Below are records with pictures; copy word for word only the lines between the line with "Open the GPU #0 selector dropdown" and the line with "Task: Sort results", inclusive, and drop the pictures.

RECORDS TO USE: Begin

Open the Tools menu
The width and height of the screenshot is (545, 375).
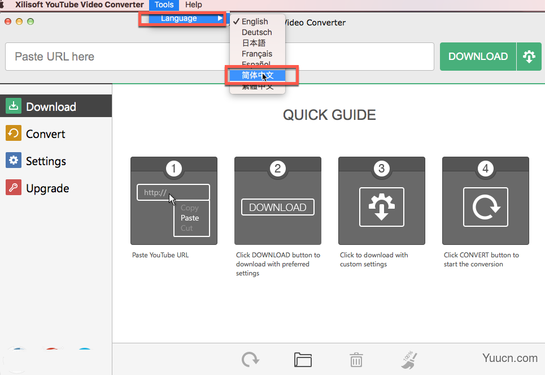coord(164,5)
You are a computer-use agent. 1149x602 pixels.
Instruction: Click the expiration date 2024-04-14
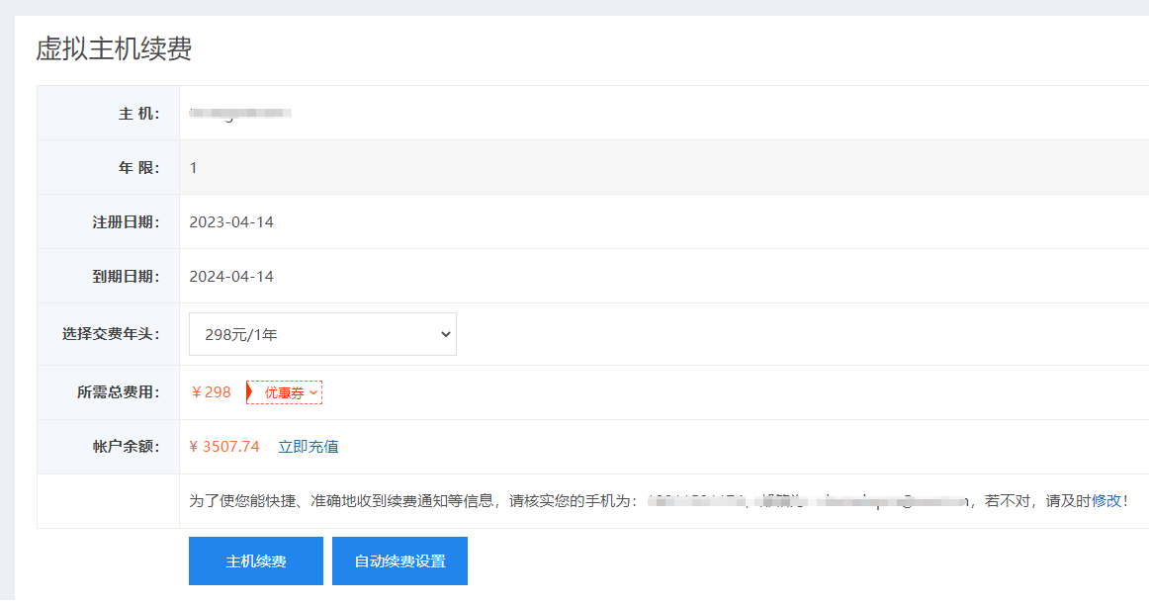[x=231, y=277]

RECORDS TO USE: End
RECORDS TO USE: Begin

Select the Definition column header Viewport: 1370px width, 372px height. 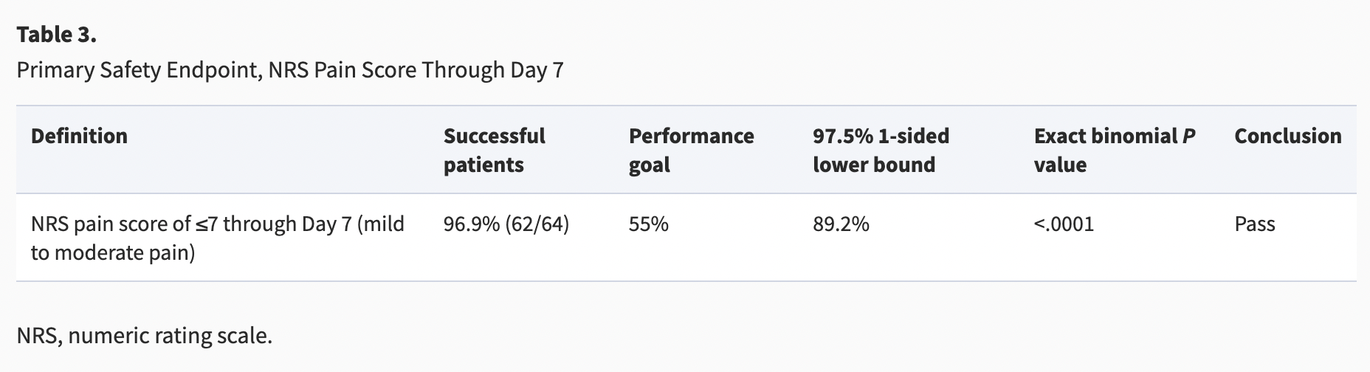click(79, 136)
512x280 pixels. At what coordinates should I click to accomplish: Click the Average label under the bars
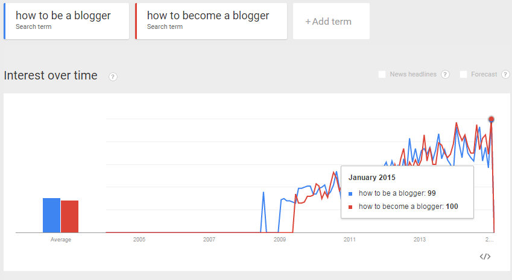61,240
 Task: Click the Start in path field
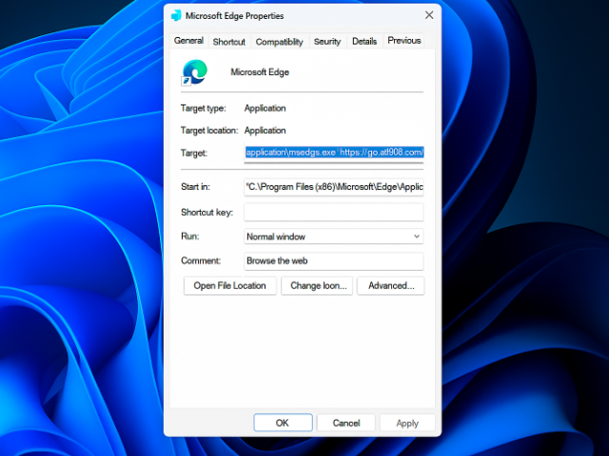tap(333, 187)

RECORDS TO USE: End
RECORDS TO USE: Begin

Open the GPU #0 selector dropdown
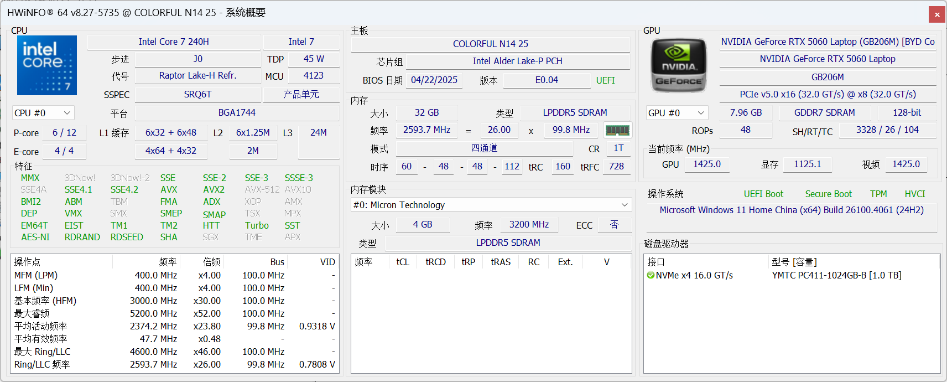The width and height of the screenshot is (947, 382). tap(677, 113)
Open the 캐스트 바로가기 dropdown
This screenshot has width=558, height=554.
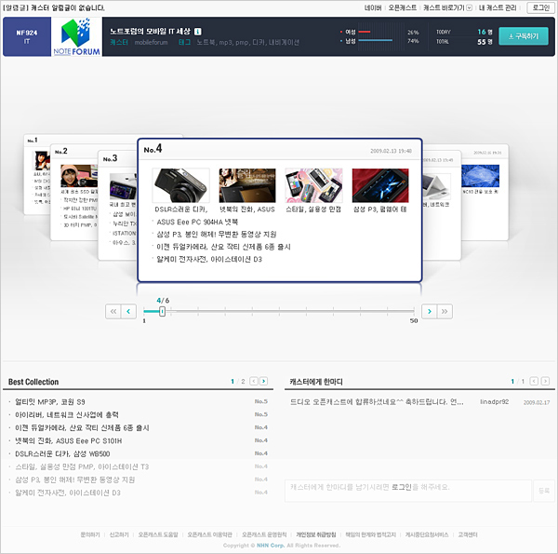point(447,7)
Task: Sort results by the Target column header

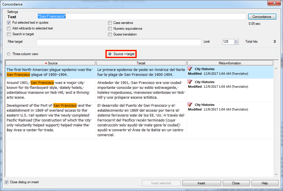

RECORDS TO USE: End

» SOLUTION:
Open the GPU #0 selector dropdown
The width and height of the screenshot is (947, 382). tap(677, 113)
Open the 캐스트 바로가기 dropdown
This screenshot has width=558, height=554.
point(447,7)
Task: Sort results by the Target column header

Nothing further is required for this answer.